━━━━━ Record extracts ━━━━━
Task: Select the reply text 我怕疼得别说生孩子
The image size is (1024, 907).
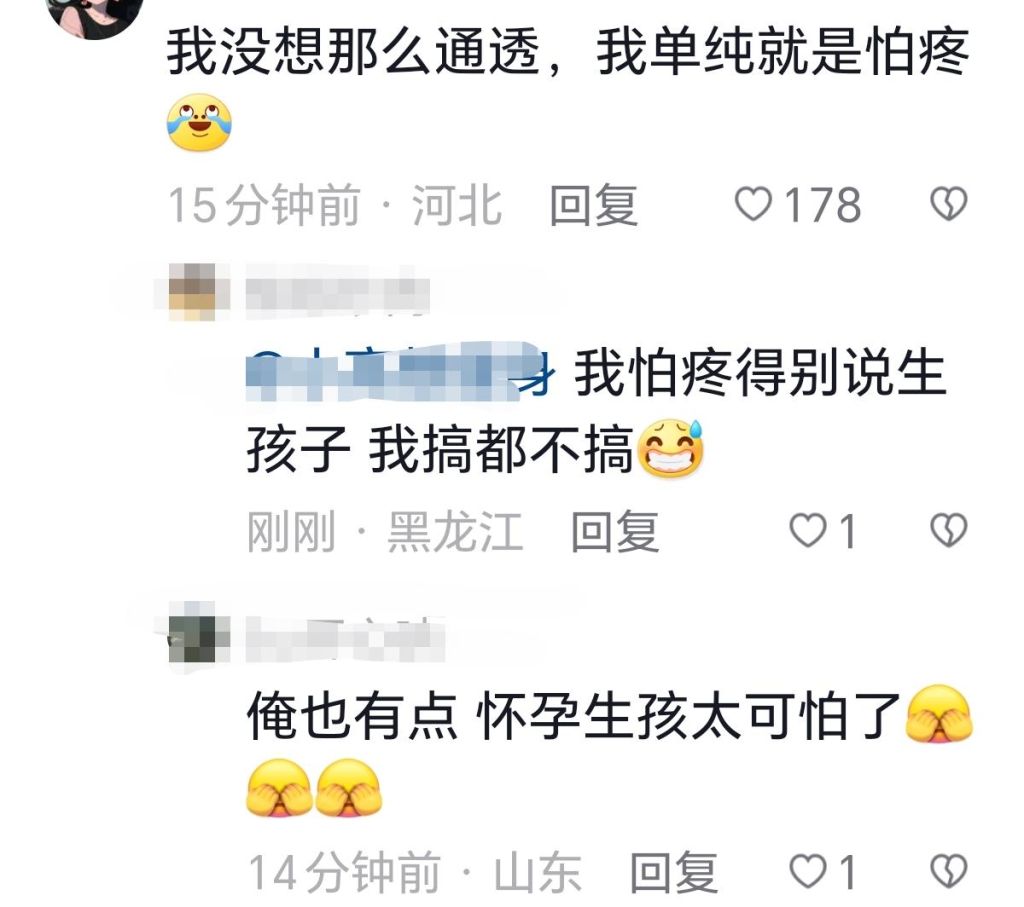Action: pyautogui.click(x=596, y=411)

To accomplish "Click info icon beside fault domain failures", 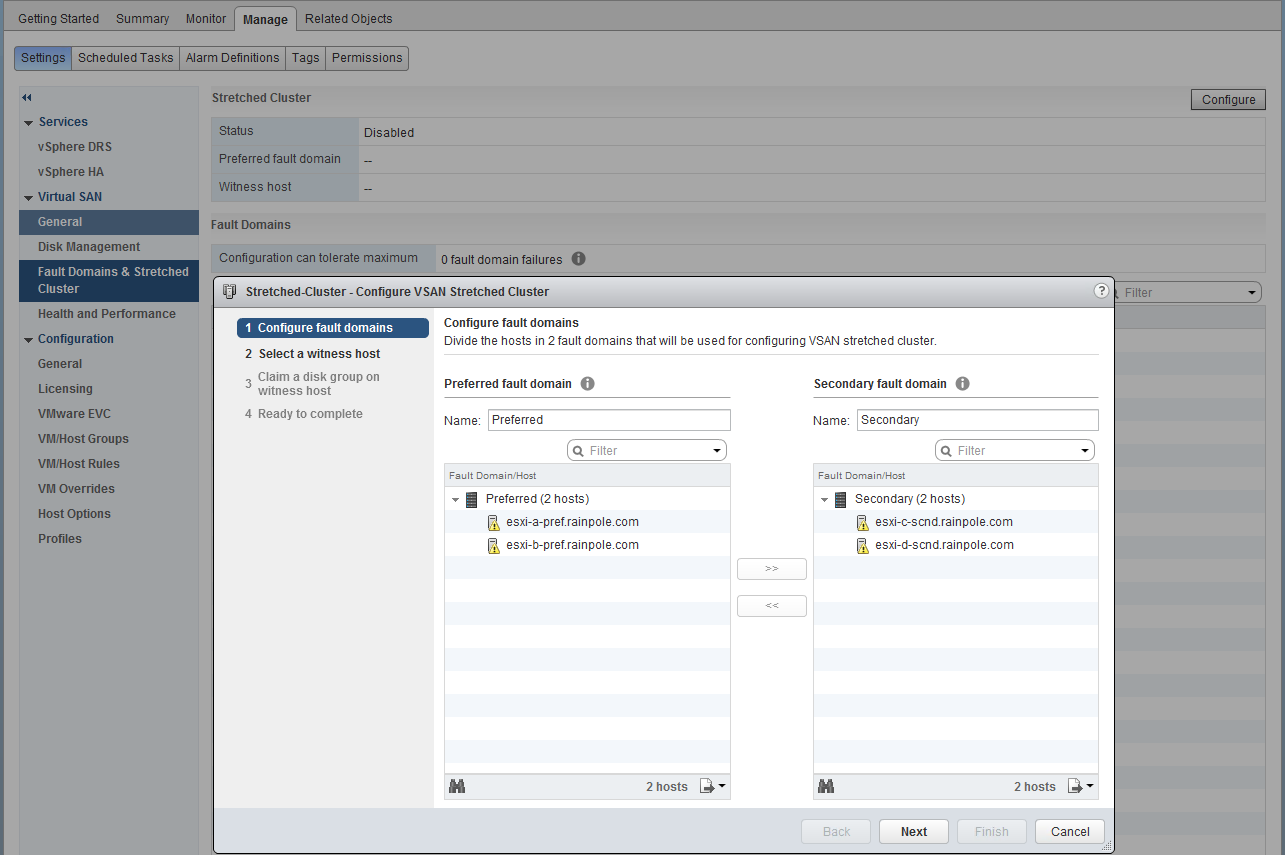I will click(x=578, y=259).
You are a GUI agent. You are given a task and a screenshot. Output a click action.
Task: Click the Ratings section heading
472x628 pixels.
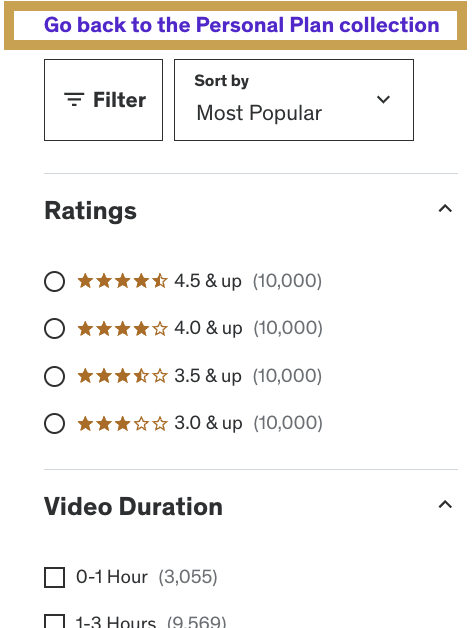[91, 211]
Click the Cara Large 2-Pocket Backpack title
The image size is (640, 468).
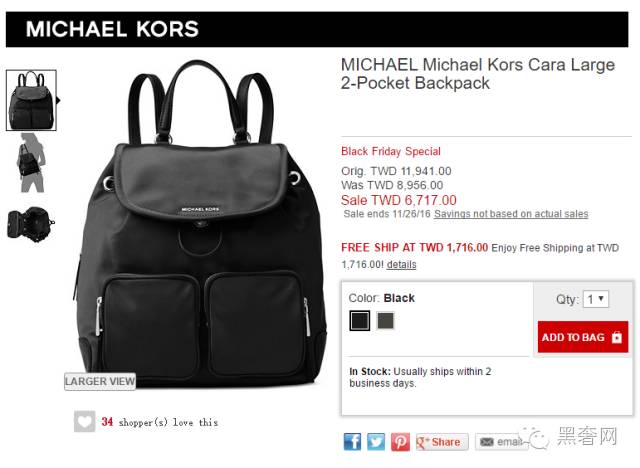tap(478, 74)
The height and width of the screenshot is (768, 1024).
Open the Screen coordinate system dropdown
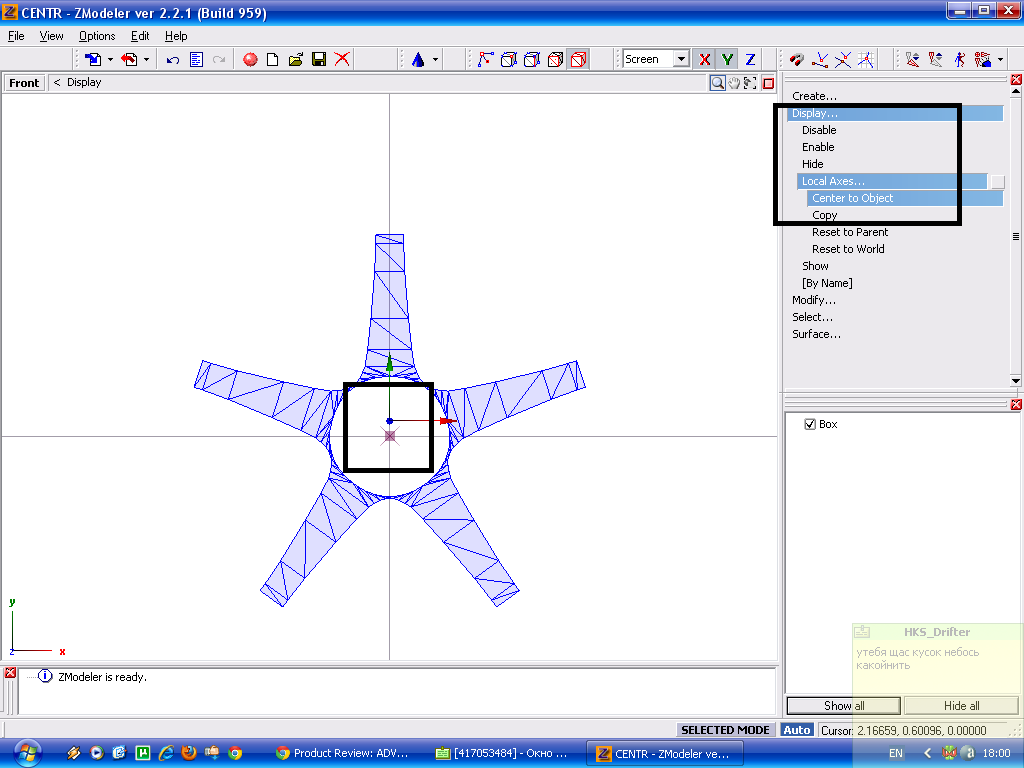(x=681, y=60)
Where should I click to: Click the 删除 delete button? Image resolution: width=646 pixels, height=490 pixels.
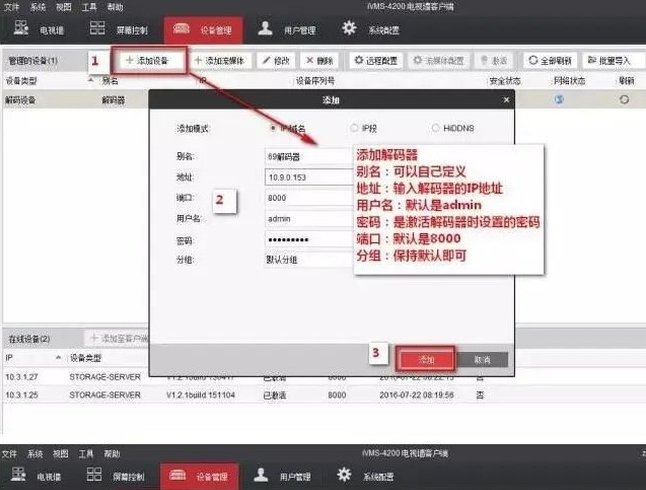coord(322,61)
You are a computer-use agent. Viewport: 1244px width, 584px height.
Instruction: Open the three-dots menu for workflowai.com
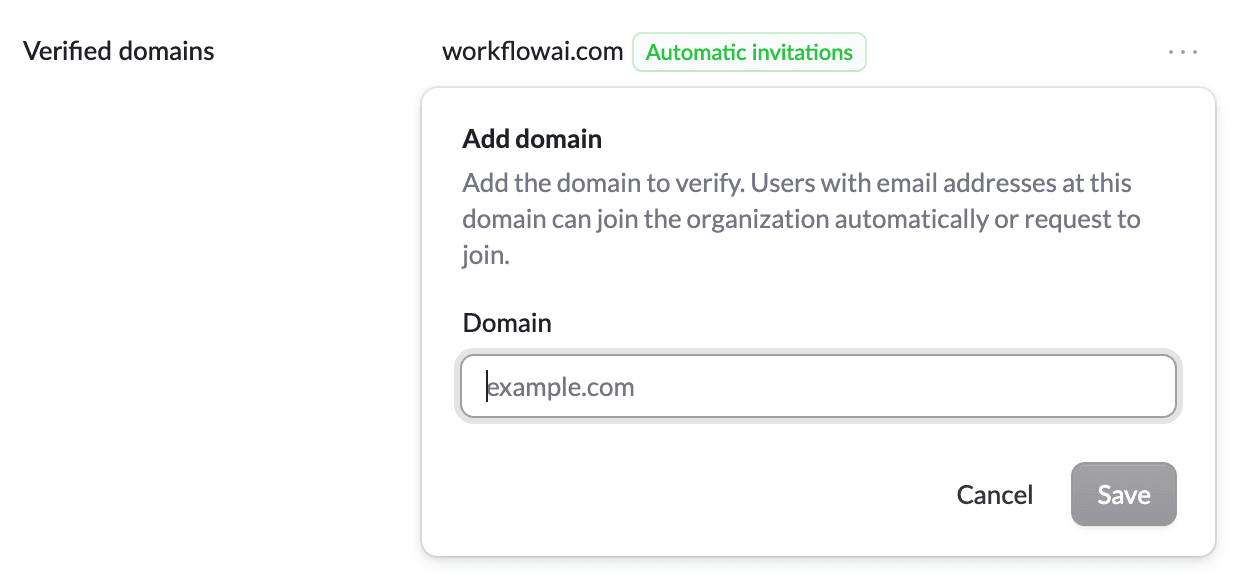[1182, 52]
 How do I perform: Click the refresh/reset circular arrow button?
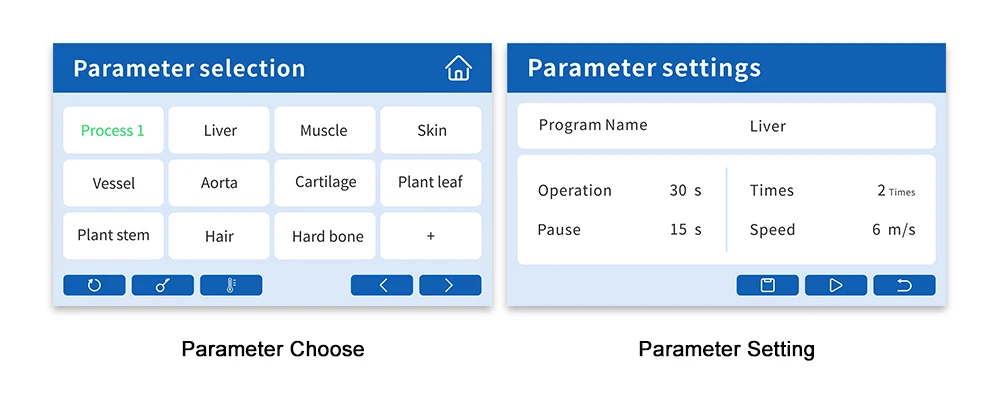94,285
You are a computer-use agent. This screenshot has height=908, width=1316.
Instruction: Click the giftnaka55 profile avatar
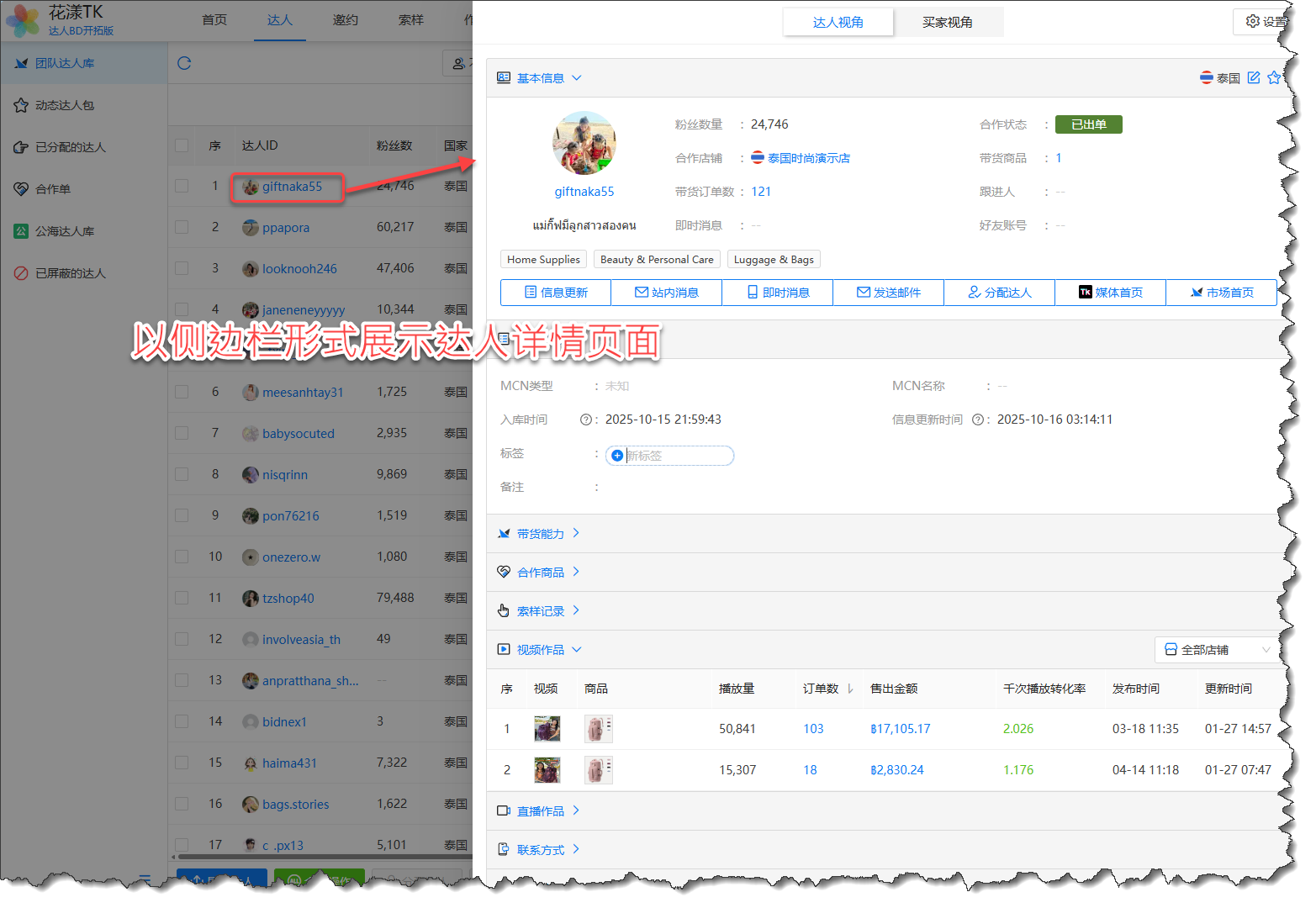[584, 143]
━━━━━
Work to be completed: Match on "screenshot" and report each line of the data above that has it.

Expected answer:
You are a GUI agent. You are given a task and a screenshot. Output a click action.
The height and width of the screenshot is (768, 1024).
You are a computer-use agent. This screenshot has height=908, width=1316.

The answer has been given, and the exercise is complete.